Harus diakui memang, cara ngabuburit antar individu pasti berbeda demikian juga saya. Saat saya menyukai membaca buku saat itulah saya gunakan membaca sebagai sarana mengisi waktu menunggu magrib tiba. Bagi saya membaca bisa juga dengan tadarus al Qur'an, membaca kitab kuning, kitab putih atau menghafal nadhoman bisa juga menyimak siraman qolbu di media yang telah tersedia. Menurut saya membaca adalah sarana yang efektif, apalagi ramadhan merupakan bulan penempaan diri. Di sinilah kita siasati agar ramadhan terasa bermakna. Jadikan bulan puasa menjadi nampak berbeda dari hari-hari sebelumnya. Salah satu hal agar perbedaan itu tampak yaitu dengan banyak membaca.
Bagi saya waktu dan membaca ibarat dua mata uang yang tak boleh dipisahkan. Kita mungkin bisa membeli sebanyak-banyaknya buku tapi kita belum tentu bisa membeli waktu luang untuk membacanya. Nah, ramadhan ini adalah salah satu waktu yang cocok untuk memperkaya diri dengan pengetahuan. Waktu yang penting buat kita memperkaya wawasan. Tujuanya sederhana yaitu agar hidup dipenuhi rutinitas yang berfaedah, tidak monoton dan hanya itu-itu saja.

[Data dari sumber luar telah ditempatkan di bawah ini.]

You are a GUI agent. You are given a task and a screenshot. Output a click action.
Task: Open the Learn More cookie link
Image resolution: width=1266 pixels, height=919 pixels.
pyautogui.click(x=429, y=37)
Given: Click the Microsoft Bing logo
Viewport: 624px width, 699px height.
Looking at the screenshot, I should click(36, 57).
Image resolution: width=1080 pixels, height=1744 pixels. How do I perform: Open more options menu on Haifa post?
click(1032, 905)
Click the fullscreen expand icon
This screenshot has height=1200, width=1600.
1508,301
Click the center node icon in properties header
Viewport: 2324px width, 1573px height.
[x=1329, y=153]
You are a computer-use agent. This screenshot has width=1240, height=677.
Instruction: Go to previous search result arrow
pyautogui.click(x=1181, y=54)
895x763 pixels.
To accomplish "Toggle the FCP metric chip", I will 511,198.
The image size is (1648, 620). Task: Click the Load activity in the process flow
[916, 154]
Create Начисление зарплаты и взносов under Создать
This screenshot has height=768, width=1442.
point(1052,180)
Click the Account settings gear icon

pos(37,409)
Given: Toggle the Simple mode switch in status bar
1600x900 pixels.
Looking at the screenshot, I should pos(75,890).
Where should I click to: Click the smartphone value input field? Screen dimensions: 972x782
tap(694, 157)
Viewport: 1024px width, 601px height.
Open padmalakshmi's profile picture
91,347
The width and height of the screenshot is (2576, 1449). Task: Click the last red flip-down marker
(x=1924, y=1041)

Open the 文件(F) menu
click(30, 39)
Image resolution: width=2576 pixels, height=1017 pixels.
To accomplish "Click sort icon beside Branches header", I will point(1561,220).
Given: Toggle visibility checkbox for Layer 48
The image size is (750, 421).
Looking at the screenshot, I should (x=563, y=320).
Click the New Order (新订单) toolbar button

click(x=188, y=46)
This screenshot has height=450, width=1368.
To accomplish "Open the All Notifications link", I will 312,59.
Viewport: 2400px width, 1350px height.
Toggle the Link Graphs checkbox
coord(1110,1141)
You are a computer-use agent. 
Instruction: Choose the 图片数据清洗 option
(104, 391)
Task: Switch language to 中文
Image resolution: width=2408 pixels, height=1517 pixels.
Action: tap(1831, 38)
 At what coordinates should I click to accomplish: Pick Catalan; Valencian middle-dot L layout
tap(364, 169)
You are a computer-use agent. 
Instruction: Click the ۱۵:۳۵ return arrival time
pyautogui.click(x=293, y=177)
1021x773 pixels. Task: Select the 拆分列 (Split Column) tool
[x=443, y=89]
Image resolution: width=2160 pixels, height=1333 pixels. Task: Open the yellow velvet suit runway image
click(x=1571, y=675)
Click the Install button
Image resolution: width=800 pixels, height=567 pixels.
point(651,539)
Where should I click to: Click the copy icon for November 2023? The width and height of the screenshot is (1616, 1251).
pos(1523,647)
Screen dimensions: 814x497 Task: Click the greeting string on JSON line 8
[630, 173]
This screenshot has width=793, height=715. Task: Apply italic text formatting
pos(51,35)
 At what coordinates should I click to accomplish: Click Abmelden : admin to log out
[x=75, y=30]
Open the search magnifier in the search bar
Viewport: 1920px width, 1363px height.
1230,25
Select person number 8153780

Coba kita bayangkan tiap tahun, setiap puasa kita selalu dirisaukan dengan problematika, perbedaan, hukum, dan lainya soal puasa. Sehingga tiap tahun tersebut seolah-olah tak ada bedanya. Perubahan dalam tataran pikiran tak kunjung usai. Perdebatan perkara ikhtilaf jumlah rakaat, batal puasa, sampai penentuan lebaran masih terjadi di kalangan akar rumput. Mungkin salah satunya karena kekurangan bacaan. Padahal bahan bacaan tidak kurang jumlahnya, ditambah saat ini dengan kecanggihan teknologi bahan bacaan sangat mudah diakses. Bukan karena masifnya ceramah agama via audiovisual kita malah meniadakan aktivitas membaca, justru semakin banyak membaca malah semakin kita tahu dan paham di mana letak kekuranganya. Sehingga dalil normatif tidak mudah diamini secara total. Jika kita tahu saja tidak cukup, perlu namanya perbandingan untuk melihat sisi objektifnya. Andai saja masyarakat kita mengerti secara maknawi bahwa membaca itu penting niscaya kegiatan ini akan digandrungi layaknya di Jepang atau Islandia.
Semoga saja terutama generasi milenial bisa menaruh hati bahwa kegiatan membaca tidak hanya sebagai alternatif tapi menjadi sebuah kebutuhan. Saat ramadhan inilah kesempatan kita untuk terus membaca, terutama karangan ulama kita (Nusantara) yang begitu banyak. Mari saatnya berfikir waras di zaman edan ini. Dunia semakin tua dan arus airnya semakin deras mau kepada siapa lagi kita akan berpegangan erat selain kepada petunjuk jalanNya yang lurus dan penuh keridhoan. Budayakan membaca.